* **What needs to be done**
Transcribe all of the material below line for line, changing nothing.

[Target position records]

┏━━

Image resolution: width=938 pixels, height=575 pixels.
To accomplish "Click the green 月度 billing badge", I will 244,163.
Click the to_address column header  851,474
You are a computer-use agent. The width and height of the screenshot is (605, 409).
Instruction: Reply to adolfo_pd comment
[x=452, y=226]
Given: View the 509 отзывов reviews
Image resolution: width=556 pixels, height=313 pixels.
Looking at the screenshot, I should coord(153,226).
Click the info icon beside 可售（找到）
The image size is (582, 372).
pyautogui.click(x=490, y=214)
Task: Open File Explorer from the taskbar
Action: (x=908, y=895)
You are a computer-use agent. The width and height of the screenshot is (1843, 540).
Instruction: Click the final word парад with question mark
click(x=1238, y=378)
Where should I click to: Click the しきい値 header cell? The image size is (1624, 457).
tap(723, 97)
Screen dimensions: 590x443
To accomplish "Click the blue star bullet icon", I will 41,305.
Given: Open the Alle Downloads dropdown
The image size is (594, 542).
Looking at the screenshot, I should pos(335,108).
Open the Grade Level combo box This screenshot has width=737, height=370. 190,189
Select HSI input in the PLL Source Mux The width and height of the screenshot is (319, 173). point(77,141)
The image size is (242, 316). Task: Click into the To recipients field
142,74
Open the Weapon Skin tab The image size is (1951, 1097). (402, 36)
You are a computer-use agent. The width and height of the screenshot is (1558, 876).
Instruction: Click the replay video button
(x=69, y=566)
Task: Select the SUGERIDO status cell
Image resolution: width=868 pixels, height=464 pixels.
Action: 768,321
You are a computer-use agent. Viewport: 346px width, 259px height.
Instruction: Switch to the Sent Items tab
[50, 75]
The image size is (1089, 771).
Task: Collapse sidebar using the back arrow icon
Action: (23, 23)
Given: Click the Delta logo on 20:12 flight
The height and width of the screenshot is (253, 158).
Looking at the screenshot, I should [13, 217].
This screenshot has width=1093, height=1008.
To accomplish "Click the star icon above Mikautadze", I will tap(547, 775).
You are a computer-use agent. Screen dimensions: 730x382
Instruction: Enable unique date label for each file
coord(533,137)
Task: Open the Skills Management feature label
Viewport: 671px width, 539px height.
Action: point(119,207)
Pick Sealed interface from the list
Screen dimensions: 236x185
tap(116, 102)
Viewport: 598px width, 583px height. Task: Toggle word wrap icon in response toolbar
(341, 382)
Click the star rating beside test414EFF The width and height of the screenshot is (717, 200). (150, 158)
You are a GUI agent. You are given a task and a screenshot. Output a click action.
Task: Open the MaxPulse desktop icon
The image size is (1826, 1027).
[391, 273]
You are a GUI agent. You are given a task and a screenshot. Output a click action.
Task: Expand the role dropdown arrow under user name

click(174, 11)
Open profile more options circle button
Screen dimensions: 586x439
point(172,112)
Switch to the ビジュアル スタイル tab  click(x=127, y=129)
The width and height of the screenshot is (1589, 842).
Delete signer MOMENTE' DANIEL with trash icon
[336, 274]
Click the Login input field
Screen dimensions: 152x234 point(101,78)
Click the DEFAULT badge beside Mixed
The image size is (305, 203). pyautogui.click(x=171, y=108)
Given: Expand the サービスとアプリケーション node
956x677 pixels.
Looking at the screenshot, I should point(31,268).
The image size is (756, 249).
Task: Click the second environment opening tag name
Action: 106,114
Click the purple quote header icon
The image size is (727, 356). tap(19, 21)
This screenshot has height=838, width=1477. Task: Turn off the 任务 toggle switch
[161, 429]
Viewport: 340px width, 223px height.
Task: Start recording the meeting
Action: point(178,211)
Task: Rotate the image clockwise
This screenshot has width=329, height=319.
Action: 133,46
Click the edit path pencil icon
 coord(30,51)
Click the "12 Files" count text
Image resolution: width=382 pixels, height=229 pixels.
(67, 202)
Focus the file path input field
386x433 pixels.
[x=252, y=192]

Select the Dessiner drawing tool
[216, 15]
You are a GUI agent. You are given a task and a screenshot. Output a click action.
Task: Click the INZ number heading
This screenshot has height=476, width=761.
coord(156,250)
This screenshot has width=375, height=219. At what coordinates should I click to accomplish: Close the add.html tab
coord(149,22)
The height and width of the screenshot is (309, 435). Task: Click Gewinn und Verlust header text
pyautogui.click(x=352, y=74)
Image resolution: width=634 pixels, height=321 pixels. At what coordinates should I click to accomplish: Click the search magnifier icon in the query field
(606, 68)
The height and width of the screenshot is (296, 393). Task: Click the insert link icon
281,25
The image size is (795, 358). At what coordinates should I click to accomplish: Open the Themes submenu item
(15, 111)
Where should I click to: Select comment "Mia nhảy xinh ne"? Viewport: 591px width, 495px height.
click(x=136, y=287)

┗━━

* **Answer in full**
Image resolution: width=938 pixels, height=575 pixels.
To accomplish "Click the green 月度 billing badge", I will 244,163.
Click the to_address column header  851,474
You are a computer-use agent. The width and height of the screenshot is (605, 409).
Instruction: Reply to adolfo_pd comment
[x=452, y=226]
Given: View the 509 отзывов reviews
Image resolution: width=556 pixels, height=313 pixels.
Looking at the screenshot, I should coord(153,226).
Click the info icon beside 可售（找到）
The image size is (582, 372).
pyautogui.click(x=490, y=214)
Task: Open File Explorer from the taskbar
Action: (x=908, y=895)
You are a computer-use agent. The width and height of the screenshot is (1843, 540).
Instruction: Click the final word парад with question mark
click(x=1238, y=378)
Where should I click to: Click the しきい値 header cell? The image size is (1624, 457).
tap(723, 97)
Screen dimensions: 590x443
To accomplish "Click the blue star bullet icon", I will 41,305.
Given: Open the Alle Downloads dropdown
The image size is (594, 542).
Looking at the screenshot, I should pos(335,108).
Open the Grade Level combo box This screenshot has width=737, height=370. 190,189
Select HSI input in the PLL Source Mux The width and height of the screenshot is (319, 173). point(77,141)
The image size is (242, 316). Task: Click into the To recipients field
142,74
Open the Weapon Skin tab The image size is (1951, 1097). (402, 36)
You are a computer-use agent. The width and height of the screenshot is (1558, 876).
Instruction: Click the replay video button
(x=69, y=566)
Task: Select the SUGERIDO status cell
Image resolution: width=868 pixels, height=464 pixels.
Action: 768,321
You are a computer-use agent. Viewport: 346px width, 259px height.
Instruction: Switch to the Sent Items tab
[50, 75]
The image size is (1089, 771).
Task: Collapse sidebar using the back arrow icon
Action: (23, 23)
Given: Click the Delta logo on 20:12 flight
The height and width of the screenshot is (253, 158).
Looking at the screenshot, I should [13, 217].
This screenshot has width=1093, height=1008.
To accomplish "Click the star icon above Mikautadze", I will tap(547, 775).
You are a computer-use agent. Screen dimensions: 730x382
Instruction: Enable unique date label for each file
coord(533,137)
Task: Open the Skills Management feature label
Viewport: 671px width, 539px height.
Action: point(119,207)
Pick Sealed interface from the list
Screen dimensions: 236x185
tap(116, 102)
Viewport: 598px width, 583px height. Task: Toggle word wrap icon in response toolbar
(341, 382)
Click the star rating beside test414EFF The width and height of the screenshot is (717, 200). (150, 158)
You are a GUI agent. You are given a task and a screenshot. Output a click action.
Task: Open the MaxPulse desktop icon
The image size is (1826, 1027).
[391, 273]
You are a GUI agent. You are given a task and a screenshot. Output a click action.
Task: Expand the role dropdown arrow under user name

click(174, 11)
Open profile more options circle button
Screen dimensions: 586x439
point(172,112)
Switch to the ビジュアル スタイル tab  click(x=127, y=129)
The width and height of the screenshot is (1589, 842).
Delete signer MOMENTE' DANIEL with trash icon
[336, 274]
Click the Login input field
Screen dimensions: 152x234 point(101,78)
Click the DEFAULT badge beside Mixed
The image size is (305, 203). pyautogui.click(x=171, y=108)
Given: Expand the サービスとアプリケーション node
956x677 pixels.
Looking at the screenshot, I should point(31,268).
The image size is (756, 249).
Task: Click the second environment opening tag name
Action: 106,114
Click the purple quote header icon
The image size is (727, 356). tap(19, 21)
This screenshot has height=838, width=1477. Task: Turn off the 任务 toggle switch
[161, 429]
Viewport: 340px width, 223px height.
Task: Start recording the meeting
Action: point(178,211)
Task: Rotate the image clockwise
This screenshot has width=329, height=319.
Action: 133,46
Click the edit path pencil icon
 coord(30,51)
Click the "12 Files" count text
Image resolution: width=382 pixels, height=229 pixels.
(67, 202)
Focus the file path input field
386x433 pixels.
[x=252, y=192]

Select the Dessiner drawing tool
[216, 15]
You are a GUI agent. You are given a task and a screenshot. Output a click action.
Task: Click the INZ number heading
This screenshot has height=476, width=761.
coord(156,250)
This screenshot has width=375, height=219. At what coordinates should I click to accomplish: Close the add.html tab
coord(149,22)
The height and width of the screenshot is (309, 435). Task: Click Gewinn und Verlust header text
pyautogui.click(x=352, y=74)
Image resolution: width=634 pixels, height=321 pixels. At what coordinates should I click to accomplish: Click the search magnifier icon in the query field
(606, 68)
The height and width of the screenshot is (296, 393). Task: Click the insert link icon
281,25
The image size is (795, 358). At what coordinates should I click to accomplish: Open the Themes submenu item
(15, 111)
Where should I click to: Select comment "Mia nhảy xinh ne"? Viewport: 591px width, 495px height.
click(x=136, y=287)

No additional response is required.